Marie-Antoniette or Anne Hanisset (Sister Teresa of the Holy Heart of Mary), b. at Rheims in 1740 or 1742, professed in 1764
Marie-Françoise Gabrielle de Croissy (Mother Henriette of Jesus), b. in Paris, 18 June, 1745, professed 22 Feb., 1764, prioress from 1779 to 1785
Marie-Gabrielle Trézel (Sister Teresa of Saint Ignatius), choir-nun, b. at Compiègne, 4 April, 1743, professed 12 Dec., 1771
There were also three lay sisters:
Angélique Roussel (Sister Mary of the Holy Ghost), lay sister, b. at Fresnes, 4 August, 1742, professed 14 May, 1769
Julie or Juliette Vérolot (Sister Saint Francis Xavier), lay sister, b. at Laignes or Lignières, 11 Jan., 1764, professed 12 Jan., 1789
Marie Dufour (Sister Saint Martha), lay sister, b. at Beaune, 1 or 2 Oct., 1742, entered the community in 1772
and two tourières, who were not Carmelites at all but servants at the nunnery:
Catherine Soiron, born 2 February 1742 at Compiègne
Teresa Soiron, born 23 January 1748 at Compiègne
both of whom had been in the service of the community since 1772.

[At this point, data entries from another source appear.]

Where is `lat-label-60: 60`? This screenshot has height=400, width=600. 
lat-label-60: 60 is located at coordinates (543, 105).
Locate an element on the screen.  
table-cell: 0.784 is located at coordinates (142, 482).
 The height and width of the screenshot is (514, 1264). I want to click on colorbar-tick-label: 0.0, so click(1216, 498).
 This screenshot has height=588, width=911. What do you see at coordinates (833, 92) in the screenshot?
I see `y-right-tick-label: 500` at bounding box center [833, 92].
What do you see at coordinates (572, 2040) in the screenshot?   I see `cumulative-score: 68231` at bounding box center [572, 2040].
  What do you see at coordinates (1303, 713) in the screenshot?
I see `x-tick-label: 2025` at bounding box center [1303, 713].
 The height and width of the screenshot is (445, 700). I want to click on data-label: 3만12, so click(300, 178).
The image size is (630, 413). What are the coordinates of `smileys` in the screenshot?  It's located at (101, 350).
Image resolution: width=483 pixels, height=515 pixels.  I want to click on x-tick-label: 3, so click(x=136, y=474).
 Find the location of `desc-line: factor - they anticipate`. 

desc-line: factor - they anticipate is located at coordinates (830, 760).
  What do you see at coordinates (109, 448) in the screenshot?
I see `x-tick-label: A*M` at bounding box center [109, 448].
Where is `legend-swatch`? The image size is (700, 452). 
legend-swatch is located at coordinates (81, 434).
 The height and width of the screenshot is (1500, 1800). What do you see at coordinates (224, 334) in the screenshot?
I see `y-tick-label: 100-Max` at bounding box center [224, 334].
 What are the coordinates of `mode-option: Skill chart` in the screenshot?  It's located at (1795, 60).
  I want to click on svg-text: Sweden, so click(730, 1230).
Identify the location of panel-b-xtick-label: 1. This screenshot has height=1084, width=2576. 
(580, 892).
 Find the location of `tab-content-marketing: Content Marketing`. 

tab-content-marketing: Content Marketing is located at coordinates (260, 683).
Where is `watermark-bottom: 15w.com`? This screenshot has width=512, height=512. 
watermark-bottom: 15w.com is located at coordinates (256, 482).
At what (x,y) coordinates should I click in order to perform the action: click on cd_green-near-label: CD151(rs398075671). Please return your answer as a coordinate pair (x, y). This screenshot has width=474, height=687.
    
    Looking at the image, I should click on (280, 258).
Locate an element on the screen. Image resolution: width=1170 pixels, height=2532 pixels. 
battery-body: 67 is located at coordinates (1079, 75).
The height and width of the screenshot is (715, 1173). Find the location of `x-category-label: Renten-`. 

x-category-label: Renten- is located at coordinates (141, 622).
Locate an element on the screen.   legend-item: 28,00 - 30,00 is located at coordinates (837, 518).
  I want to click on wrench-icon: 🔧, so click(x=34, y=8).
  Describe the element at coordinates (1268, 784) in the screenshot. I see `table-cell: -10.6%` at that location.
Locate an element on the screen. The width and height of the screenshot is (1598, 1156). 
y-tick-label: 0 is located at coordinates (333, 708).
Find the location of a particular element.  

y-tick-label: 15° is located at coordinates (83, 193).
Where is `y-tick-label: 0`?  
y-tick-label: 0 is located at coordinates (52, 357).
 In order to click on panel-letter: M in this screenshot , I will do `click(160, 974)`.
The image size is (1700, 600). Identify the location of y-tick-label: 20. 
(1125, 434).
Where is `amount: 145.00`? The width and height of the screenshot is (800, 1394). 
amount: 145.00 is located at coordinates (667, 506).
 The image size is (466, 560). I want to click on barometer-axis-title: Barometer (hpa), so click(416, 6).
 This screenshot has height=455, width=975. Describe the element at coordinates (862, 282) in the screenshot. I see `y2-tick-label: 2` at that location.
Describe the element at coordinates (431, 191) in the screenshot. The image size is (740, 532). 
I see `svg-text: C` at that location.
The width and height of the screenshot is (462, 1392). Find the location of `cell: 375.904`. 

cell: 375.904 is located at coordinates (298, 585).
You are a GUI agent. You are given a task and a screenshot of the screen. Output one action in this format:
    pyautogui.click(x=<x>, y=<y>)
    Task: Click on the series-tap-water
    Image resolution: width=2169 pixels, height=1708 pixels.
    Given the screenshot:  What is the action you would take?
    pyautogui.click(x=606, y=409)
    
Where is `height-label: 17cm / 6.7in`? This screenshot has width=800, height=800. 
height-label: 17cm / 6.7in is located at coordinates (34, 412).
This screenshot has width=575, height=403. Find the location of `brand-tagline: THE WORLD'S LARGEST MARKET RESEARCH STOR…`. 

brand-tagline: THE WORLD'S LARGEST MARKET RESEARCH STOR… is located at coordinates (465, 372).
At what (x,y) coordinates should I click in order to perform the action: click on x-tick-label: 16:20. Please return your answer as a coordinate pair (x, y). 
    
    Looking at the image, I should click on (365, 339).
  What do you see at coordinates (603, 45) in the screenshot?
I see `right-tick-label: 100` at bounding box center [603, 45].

These sixteen are the first martyrs of the French Revolution that have been recognized.
Died
guillotined on 17 July 1794 at the Place du Trône Renversé (modern Place de la Nation) in Paris, France
Before their execution they knelt and chanted the "Veni Creator", as at a profession, after which they all renewed aloud their baptismal and religious vows.
The heads and bodies of the martyrs were interred in a deep sand-pit about thirty feet square in a cemetery at Picpus.
As this sand-pit was the receptacle of the bodies of 1298 victims of the Revolution, there seems to be no hope of their relics being recovered.
Five secondary relics are in the possession of the Benedictines of Stanbrook, Worcestershire.